**WHAT YOU WILL DO**. Copy out, word for word, the part of the entries that opens with the line containing "Image resolution: width=630" and runs through the last line of the entries, including both ends.

## begin SUPPLIED ENTRIES

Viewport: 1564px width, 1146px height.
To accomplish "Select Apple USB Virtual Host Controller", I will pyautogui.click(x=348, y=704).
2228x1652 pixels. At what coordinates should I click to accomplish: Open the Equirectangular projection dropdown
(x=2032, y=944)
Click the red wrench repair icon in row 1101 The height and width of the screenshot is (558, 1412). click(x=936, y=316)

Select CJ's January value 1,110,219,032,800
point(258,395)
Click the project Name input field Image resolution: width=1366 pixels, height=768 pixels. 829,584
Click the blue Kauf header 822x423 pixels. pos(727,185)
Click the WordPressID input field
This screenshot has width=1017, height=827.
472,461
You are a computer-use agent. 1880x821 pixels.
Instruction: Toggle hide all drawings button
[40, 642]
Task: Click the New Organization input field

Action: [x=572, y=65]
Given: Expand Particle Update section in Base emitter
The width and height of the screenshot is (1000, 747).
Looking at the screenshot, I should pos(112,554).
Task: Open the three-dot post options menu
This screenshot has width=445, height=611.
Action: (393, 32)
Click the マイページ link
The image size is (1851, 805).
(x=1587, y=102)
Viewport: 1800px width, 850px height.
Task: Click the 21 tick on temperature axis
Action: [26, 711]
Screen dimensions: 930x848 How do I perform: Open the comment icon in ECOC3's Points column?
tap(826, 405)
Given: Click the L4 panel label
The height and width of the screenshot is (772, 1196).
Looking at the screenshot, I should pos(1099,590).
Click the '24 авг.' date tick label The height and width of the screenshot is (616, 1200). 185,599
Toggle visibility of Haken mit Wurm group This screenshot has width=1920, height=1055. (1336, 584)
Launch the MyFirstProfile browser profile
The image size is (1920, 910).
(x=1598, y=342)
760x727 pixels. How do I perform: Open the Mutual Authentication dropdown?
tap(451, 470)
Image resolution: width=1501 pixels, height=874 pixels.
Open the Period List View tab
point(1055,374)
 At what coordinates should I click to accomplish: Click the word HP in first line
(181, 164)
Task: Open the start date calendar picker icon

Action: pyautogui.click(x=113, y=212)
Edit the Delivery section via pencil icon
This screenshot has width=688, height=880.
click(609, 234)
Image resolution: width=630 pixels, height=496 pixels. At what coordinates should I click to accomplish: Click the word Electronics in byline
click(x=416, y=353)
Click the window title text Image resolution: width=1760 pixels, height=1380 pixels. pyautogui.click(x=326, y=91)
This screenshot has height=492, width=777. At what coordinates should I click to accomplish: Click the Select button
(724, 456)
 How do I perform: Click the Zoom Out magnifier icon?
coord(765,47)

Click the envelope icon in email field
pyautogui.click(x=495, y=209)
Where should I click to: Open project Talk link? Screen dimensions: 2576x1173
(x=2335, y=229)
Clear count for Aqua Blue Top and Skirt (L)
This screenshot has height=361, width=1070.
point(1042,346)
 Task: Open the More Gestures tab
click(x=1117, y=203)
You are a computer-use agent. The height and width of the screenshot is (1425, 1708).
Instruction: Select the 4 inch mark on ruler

## end SUPPLIED ENTRIES

**EXERCISE SOLUTION**.
Image resolution: width=630 pixels, height=496 pixels. At what coordinates should I click to accomplish: Click the word Electronics in byline
click(x=416, y=353)
Click the window title text Image resolution: width=1760 pixels, height=1380 pixels. pyautogui.click(x=326, y=91)
This screenshot has height=492, width=777. At what coordinates should I click to accomplish: Click the Select button
(724, 456)
 How do I perform: Click the Zoom Out magnifier icon?
coord(765,47)

Click the envelope icon in email field
pyautogui.click(x=495, y=209)
Where should I click to: Open project Talk link? Screen dimensions: 2576x1173
(x=2335, y=229)
Clear count for Aqua Blue Top and Skirt (L)
This screenshot has height=361, width=1070.
point(1042,346)
 Task: Open the More Gestures tab
click(x=1117, y=203)
You are a computer-use agent. The height and width of the screenshot is (1425, 1708).
Instruction: Select the 4 inch mark on ruler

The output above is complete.